In this subsection, the computational time (s) for the proposed hand gesture recognition system is evaluated with real-time hand gesture data. The pre-processing time of the proposed system for hand region segmentation with image resizing of the input depth image is 0.0969 s. The fine-tuned CNNs utilized 0.4236 s to generate individual scores, and finally, the recognition of gestures using the score fusion technique takes 0.0014 s. Thus, the total time to recognize a gesture pose using the proposed technique is 0.5219 s.

6. Recognition of ASL Gestures in Real Time

The recognition of ASL gesture poses in real time is implemented in Matlab with a Kinect V2 depth camera. The step-wise operation for the hand gesture recognition is shown in Figure 8. As shown in the figure, both color and depth map images are taken from the Kinect V2 depth camera.
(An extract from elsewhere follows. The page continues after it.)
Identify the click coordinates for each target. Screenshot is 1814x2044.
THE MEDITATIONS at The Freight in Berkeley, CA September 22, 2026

The depth map image is considered as input for the recognition of static hand gestures. The recognition of a real-time input depth image is obtained as follows:

(1): Segmentation of hand region: In this step, the pixel values above d + 10 cm are marked as zero in the depth map, where d is the first pixel in the search space from the Kinect camera.
(2): Conversion from one to three channels: The pixel values of a hand segmented image are normalized from $[0, 255]$ and converted into three channels using a jet color map.
(3): Image resize: The three-channel color image is resized to $227 \times 227 \times 3$ and $224 \times 224 \times 3$ image resolution according to fine-tuned AlexNet and VGG-16 CNN model input image sizes, respectively.
(4): Fine-tuned CNNs: The resized input gesture is given as input to both fine-tuned CNNs to obtain the output score. The fine-tuned CNNs are taken from the CNN model trained on the HUST-ASL dataset.
(5): Score fusion: Both score vectors are normalized using min-max normalization, and normalized scores are combined together using (3) with the weight value w as 0.5.
(6): Recognized hand gesture: The output gesture pose is the maximum value obtained in the fused score vector.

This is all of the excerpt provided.